### TASK ITEM
All entries below are to be returned exactly, with pictures left out.

• • •

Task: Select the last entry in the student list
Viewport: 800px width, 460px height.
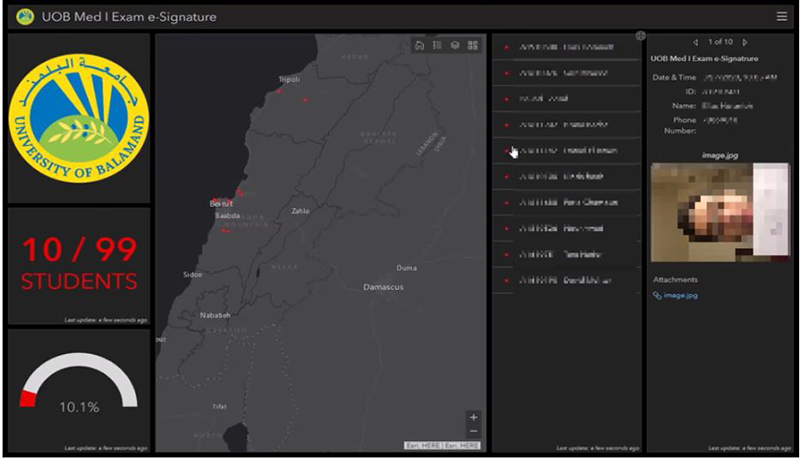Action: click(565, 281)
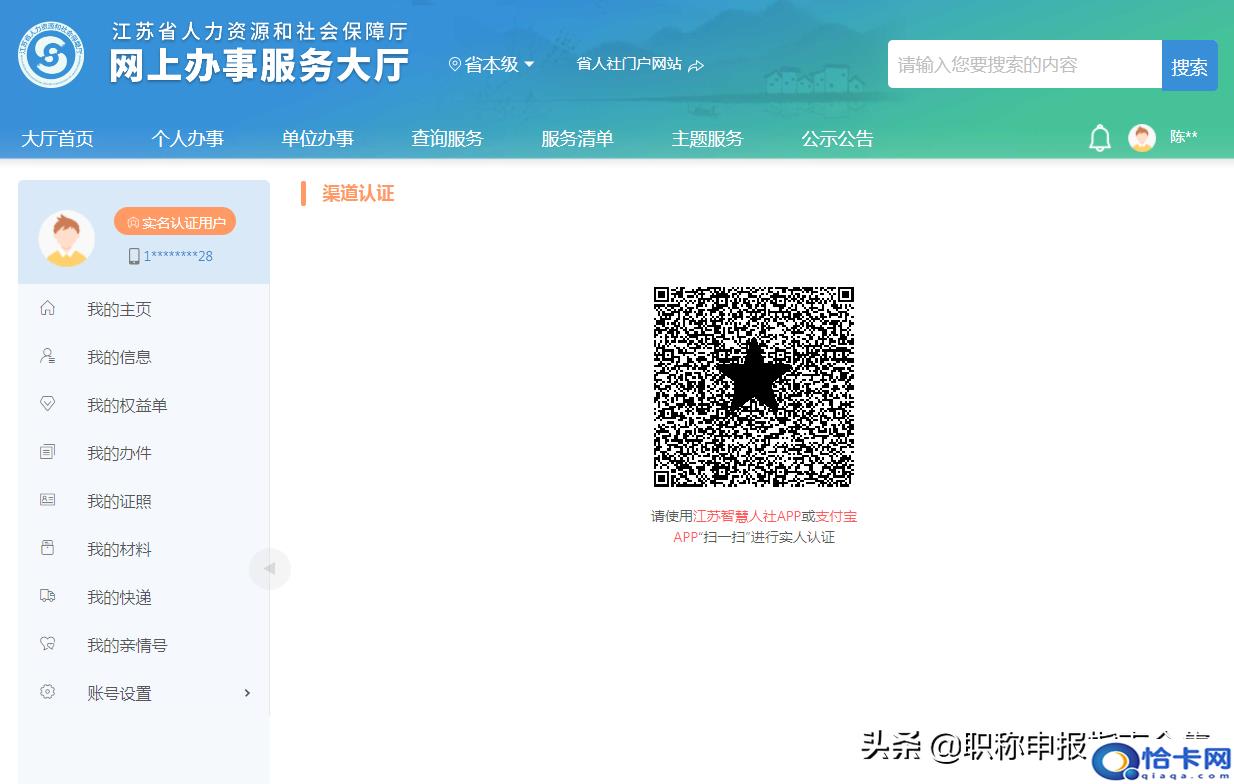This screenshot has width=1234, height=784.
Task: Expand the 账号设置 submenu arrow
Action: (x=247, y=693)
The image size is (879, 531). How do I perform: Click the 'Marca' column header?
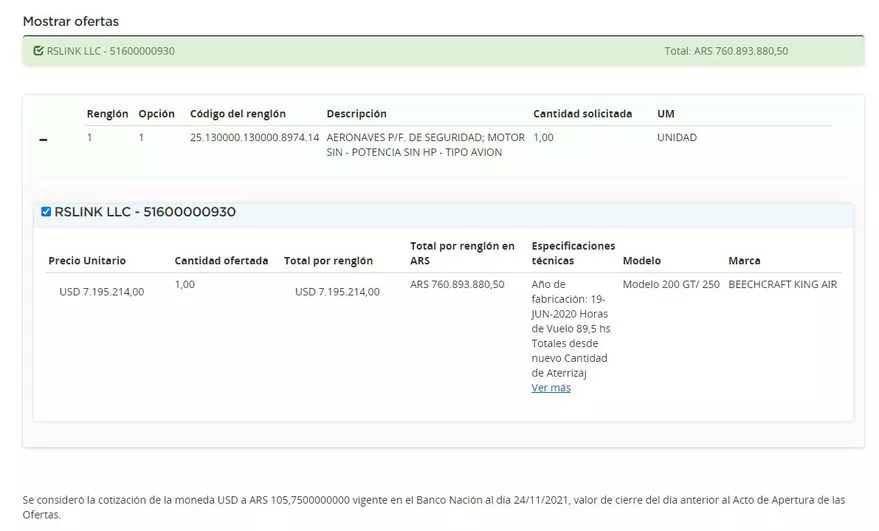744,261
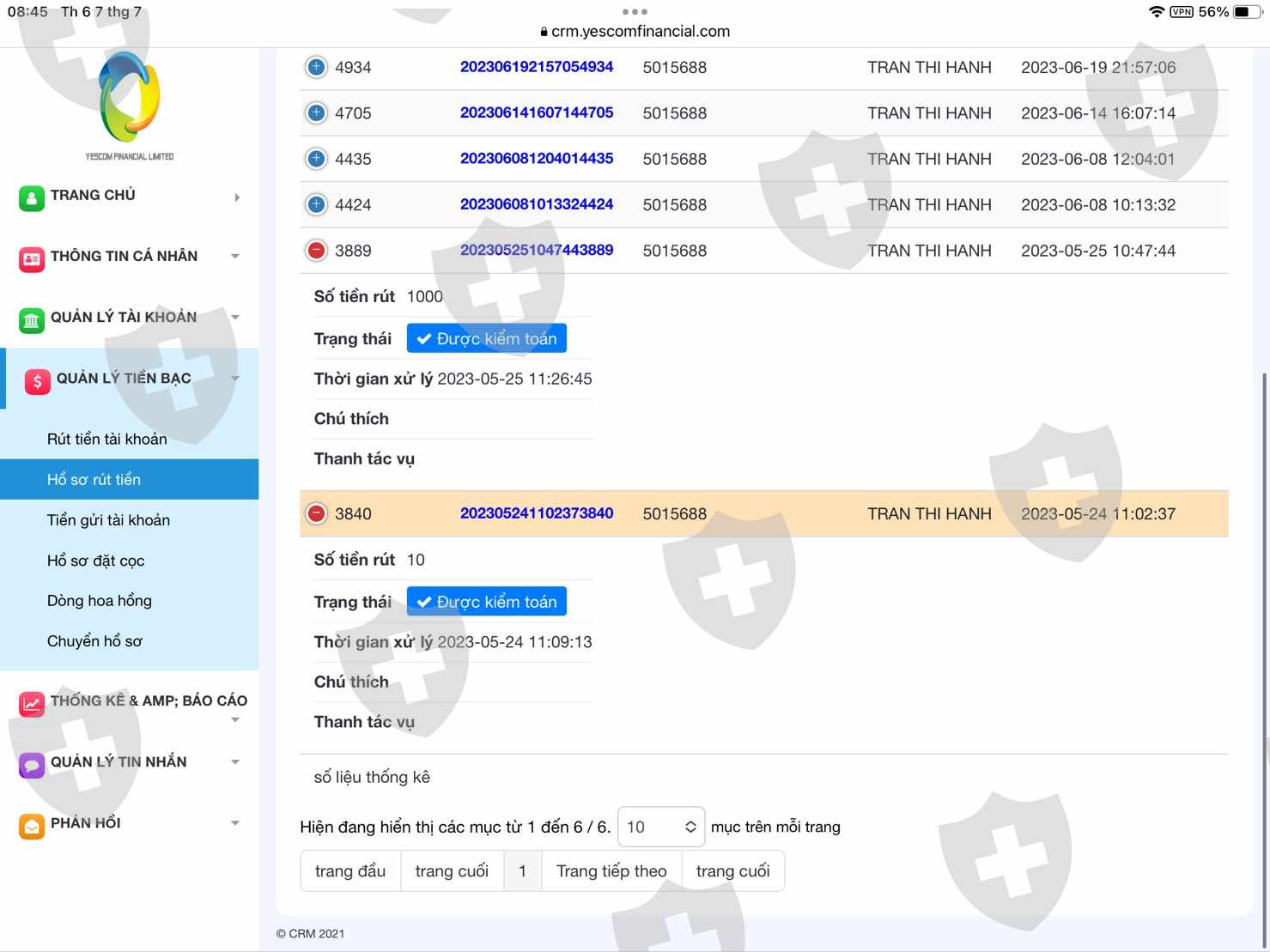Collapse row 3840 details with minus button

[316, 513]
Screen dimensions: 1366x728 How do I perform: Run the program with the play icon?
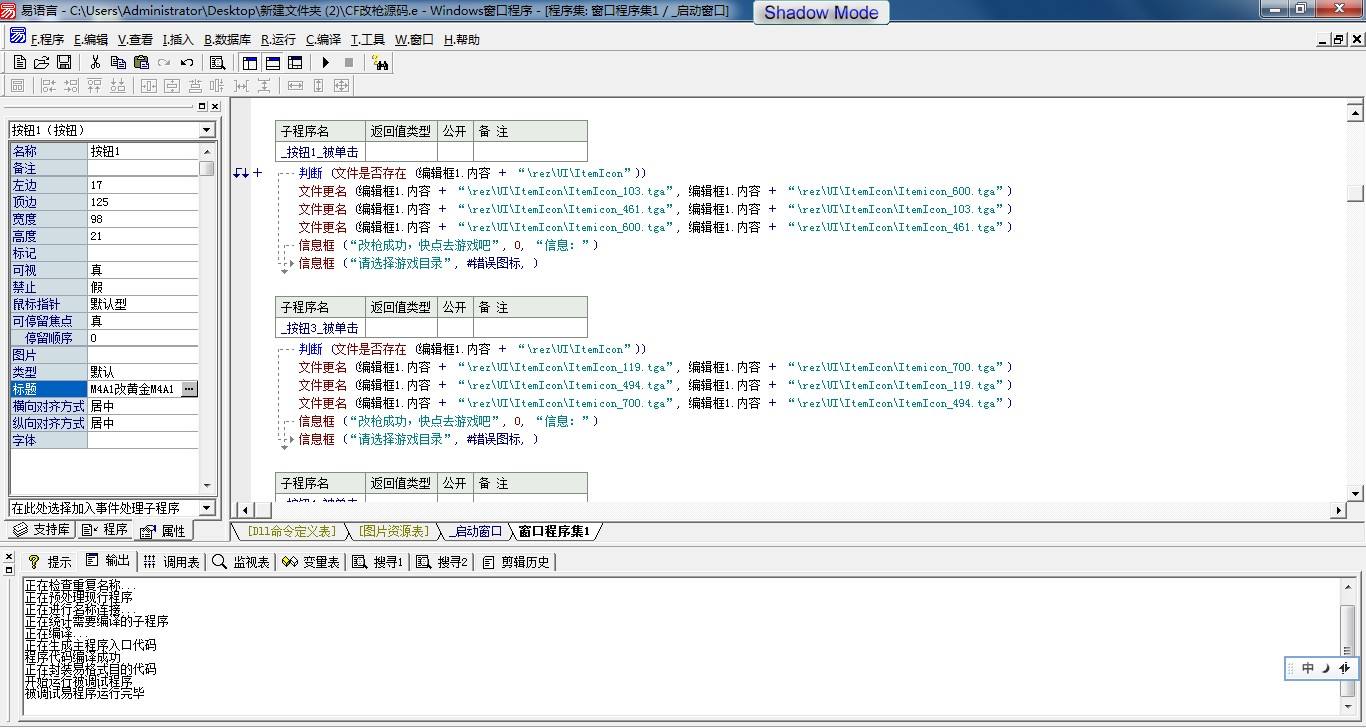(325, 62)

• • •

### EXERCISE SOLUTION
Task: Select the last entry in the student list
Viewport: 800px width, 460px height.
Action: click(565, 281)
This screenshot has width=1234, height=784.
Task: Expand the 账号设置 submenu arrow
Action: (x=247, y=693)
The image size is (879, 531). How do I perform: Click the 'Marca' column header?
744,261
Collapse row 3840 details with minus button

[316, 513]
Screen dimensions: 1366x728 How do I perform: Run the program with the play icon?
(325, 62)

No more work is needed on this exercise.